▸ TEXTO PROPORCIONADO:
##########
Santiago.- El gobierno de Sebastián Piñera enviará al Congreso la "ley Uber", que busca regular las aplicaciones de transporte de pasajeros que actualmente operan de forma ilegal en Chile, informó este viernes la ministra de Transporte, Gloria Hutt.

El proyecto de ley para establecer un marco legal a las aplicaciones, que han generado rechazo entre los taxistas, incluye una serie de exigencias para los conductores de estas plataformas. Entre otros requisitos, se les exigirá contar con licencias profesionales y seguros de accidente, demandas que hoy cumplen los conductores de taxis tradicionales, explicó Hutt.

La iniciativa, que reemplaza una norma presentada en 2016 por la expresidenta socialista Michelle Bachelet, prevé que los conductores no podrán tener antecedentes penales como tráfico de drogas, maltrato y delitos sexuales.

Adicionalmente, las plataformas deberán estar inscritas como empresas de transporte remunerado de pasajeros y pagar impuestos en Chile.

"Hemos presentado las mismas regulaciones del transporte remunerado (...) creemos que el mercado se va a regular de forma automática al cumplir con los requisitos", dijo Hutt, en rueda de prensa.

Las aplicaciones como Uber, Easy Taxi y Cabify, que comenzaron a operar en Chile a partir del 2014, han sido rechazadas por los sindicatos de taxistas, que las acusan de operar de forma ilegal y de causarles daños económicos irreparables.
##########
▸ EJERCICIOS POR RESOLVER:
a - Duplica literalmente el fragmento de la noticia sobre la ley Uber que va desde "La iniciativa, que" hasta "impuestos en Chile.".
b - Por favor, indica si cada afirmación concuerda con la noticia sobre la ley Uber, respondiendo sí o no con las palabras exactas de la noticia que lo deciden. (i) La iniciativa reemplaza una norma presentada en 2016 por Michelle Bachelet. (ii) Las aplicaciones de transporte comenzaron a operar en Chile en 2016. (iii) A los conductores de las plataformas se les exigirá contar con licencias profesionales.
Los ítems que siguen proceden de otra fuente.

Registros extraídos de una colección
##########
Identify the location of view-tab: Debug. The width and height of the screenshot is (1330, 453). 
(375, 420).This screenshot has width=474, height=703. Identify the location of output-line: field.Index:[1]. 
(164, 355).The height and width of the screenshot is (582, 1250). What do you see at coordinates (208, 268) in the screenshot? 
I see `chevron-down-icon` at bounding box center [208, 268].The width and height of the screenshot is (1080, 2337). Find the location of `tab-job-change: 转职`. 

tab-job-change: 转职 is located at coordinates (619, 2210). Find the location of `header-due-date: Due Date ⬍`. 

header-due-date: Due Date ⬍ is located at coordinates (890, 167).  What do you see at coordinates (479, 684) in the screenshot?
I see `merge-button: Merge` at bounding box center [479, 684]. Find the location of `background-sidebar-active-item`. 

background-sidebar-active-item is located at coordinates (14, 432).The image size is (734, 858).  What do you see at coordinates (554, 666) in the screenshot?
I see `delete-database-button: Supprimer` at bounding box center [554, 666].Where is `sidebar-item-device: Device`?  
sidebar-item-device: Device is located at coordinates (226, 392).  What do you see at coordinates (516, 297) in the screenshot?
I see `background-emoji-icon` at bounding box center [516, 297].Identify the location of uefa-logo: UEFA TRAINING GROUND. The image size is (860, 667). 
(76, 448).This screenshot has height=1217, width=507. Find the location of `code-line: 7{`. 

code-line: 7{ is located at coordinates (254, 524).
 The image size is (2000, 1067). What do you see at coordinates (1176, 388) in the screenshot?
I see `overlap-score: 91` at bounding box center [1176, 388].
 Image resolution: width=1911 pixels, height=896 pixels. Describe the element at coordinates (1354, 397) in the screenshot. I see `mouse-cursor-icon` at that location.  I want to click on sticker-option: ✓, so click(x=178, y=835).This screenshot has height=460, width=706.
##########
▸ RESULTADOS POR TAREA:
a -
La iniciativa, que reemplaza una norma presentada en 2016 por la expresidenta socialista Michelle Bachelet, prevé que los conductores no podrán tener antecedentes penales como tráfico de drogas, maltrato y delitos sexuales.

Adicionalmente, las plataformas deberán estar inscritas como empresas de transporte remunerado de pasajeros y pagar impuestos en Chile.

b -
(i) Sí: "que reemplaza una norma presentada en 2016 por la expresidenta socialista Michelle Bachelet"
(ii) No: "comenzaron a operar en Chile a partir del 2014"
(iii) Sí: "se les exigirá contar con licencias profesionales"